Kevin McCloskey, Ankur Talya, Federico Montia, Michael P. Brennera, and Lucy J. Colwella (2019)
Highlighted by Jan Jensen
Part of Figure 3. Red indicates atoms that make positive contributions to the predicted values.
Copyright (2019) National Academy of Sciences.
This paper shows that state-of-the-art ML models can easily be fooled even for relatively trivial classification problems.
The authors generate several synthetic classification sets using simple rules, such as the presence of a phenyl group, and train both a graph-convolutional and message passing NN. Not surprisingly, the hold-out performance is near perfect with AUCs near 1.000.

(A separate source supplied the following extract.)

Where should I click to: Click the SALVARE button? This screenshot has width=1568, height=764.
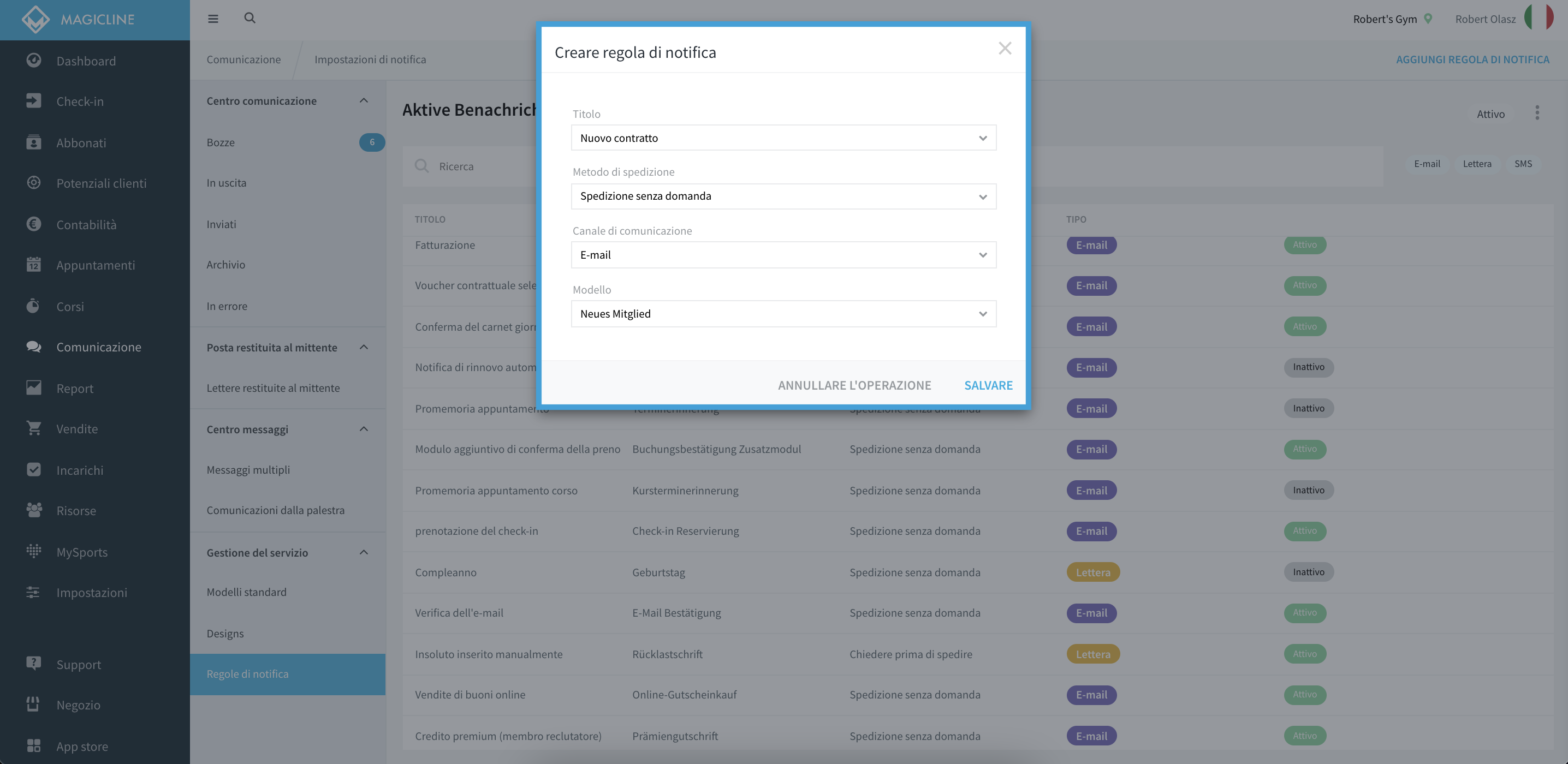tap(988, 385)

Then they use a technique called integrated gradients to compute atomic contributions to the predictions and check whether these contributions match the rules used to create the data sets. For example, if the ground truth rule is the presence of a benzene ring, then only benzene ring atoms should make significant positive contributions. For some ground truth rules, this is often not the case!
Figure 3A above shows a case where the ground truth rule is the presence of three groups: a phenyl, a primary amine, and an ether. While this model is correctly classified there are significant atomic contributions from some of the fused ring atoms. So either the atomic contributions are mis-assigned by the integrated gradients method or the prediction is correct for the wrong reasons. The authors argue that it is the latter because three atomic changes in and near the fused ring (Figure 3B) results in a molecule that the model mis-classifies.
The authors note:
It is dangerous to trust a model whose predictions one does not understand. A serious issue with neural networks is that, although a held-out test set may suggest that the model has learned to predict perfectly, there is no guarantee that the predictions are made for the right reason. Biases in the training set can easily cause errors in the model’s logic. The solution to this conundrum is to take the model seriously: Analyze it, ask it why it makes the predictions that it does, and avoid relying solely on aggregate accuracy metrics.
The integrated gradient (IG) method is interesting in and of itself, so a few more words on that:
Jiménez-Luna et al. have since shown that the IG approach can be used to extract pharmacophores from models trained on experimental data sets.
IG can only be applied to fully differentiable models such as NNs but Riniker and Landrum and Sheridan have developed fingerprint-based approaches that can be applied to any ML model but are theoretically more ad hoc. The Riniker-Landrum approach is available in RDKit while Jiménez-Luna et al. provide an implementation of the Sheridan approach, and also identify several examples where IG and the Sheridan approach gives different interpretations.